In some optional embodiments, the video stream comprise video streams synchronously acquired from a plurality of views of the game desktop, and the game stage switching module includes: a first determining sub-module, configured to determine the first image frame in the plurality of the continuous image frames where the specific target object is detected in a video stream from one view; a second determining sub-module, configured to determine a synchronous image acquired synchronously with the first image frame in a video stream synchronously acquired from other view; and a first game stage switching sub-module, configured to, in response to detecting the specific target object in at least one image frame of N image frames acquired before the synchronous image, switch the game progress stage at a time point corresponding to an image frame where the specific target object is detected earliest in the N image frames acquired before the synchronous image.

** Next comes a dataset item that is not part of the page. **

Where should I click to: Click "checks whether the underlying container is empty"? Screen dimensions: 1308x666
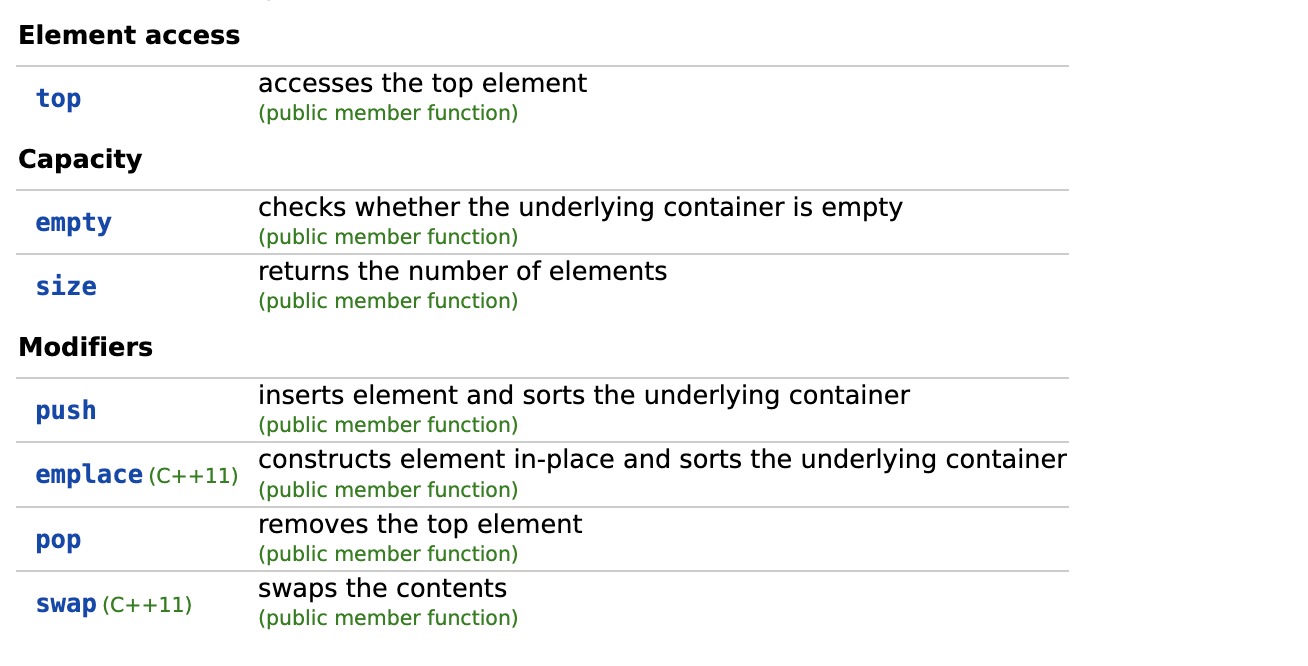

In some optional embodiments, the first game stage switching sub-module is configured to: in response to not detecting the specific target object in the N image frames acquired before the synchronous image, switch the game progress stage at the time point corresponding to the first image frame.
In some optional embodiments, the plurality of the views includes: a side view and a top view, where the side view includes a left side view of the game desktop and/or a right side view of the game desktop.
In some optional embodiments, the object detection module includes: an object detection sub-module, configured to, for each image frame in the video stream, input the image frame into a neural network for target object detection to obtain a detection result, wherein the detection result indicates whether the image frame comprises the specific target object.